One thing I’ve learned over the past year, over and over, is that expectations lead to disappointment. That is a statement worth listening to and embracing.
Expectations lead to disappointment.
I don’t say it to be negative. I state it to remind myself to be realistic. I am a ‘glass half full’ person. In fact, I’m pretty sure the glass is close to overflowing most of the time. Usually, that is a good way to think about things, except when things end up so much differently. You know, it is easy to build up in your mind how something will go and to watch it turn out nothing like you have planned. Don’t you ask yourself in these moments of disappointment “Why did you do this to yourself again?” (OK–I am realizing as I write that there are lots of people who plan for the worst, and they would say that they are wiser than I because if things don’t turn out as they envisioned, there will only be pleasant surprise. I don’t buy it, but I’ll let you go there if you must)

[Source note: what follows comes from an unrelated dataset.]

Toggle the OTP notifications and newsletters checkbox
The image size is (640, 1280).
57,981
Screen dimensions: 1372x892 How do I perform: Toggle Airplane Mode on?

I am not going to expound at this point on what expectations have led to this post. Perhaps things will play out better than I could have envisioned. But for today, I am having to re-evaluate my expectations. I am asking myself “Why” did I expect things to follow a particular path. And I want to point out to myself, as much as anyone, what a better way to proceed would be, would have been.
- There is a situation
- The situation has several possible outcomes
- The only questions that should really come next are “Do I have a choice in how things go from this point? Can I realistically affect the outcome?”
No? Then I have only to relinquish my thoughts of control and keep living life. (Life DOES still need to be lived!)
Yes? Then I must choose what will be the best result for each person involved and keep living life.
- When the answer is yes I have a choice, it isn’t necessarily an easy next step. It takes time to think things through properly.
T H I N K + R E S P O N D = PEACE
F E E L + R E A C T = DESPAIR
The peaceful approach might not mean I like it, but it is less emotion-filled than the despair approach. I’ll work on keeping all I can in that glass!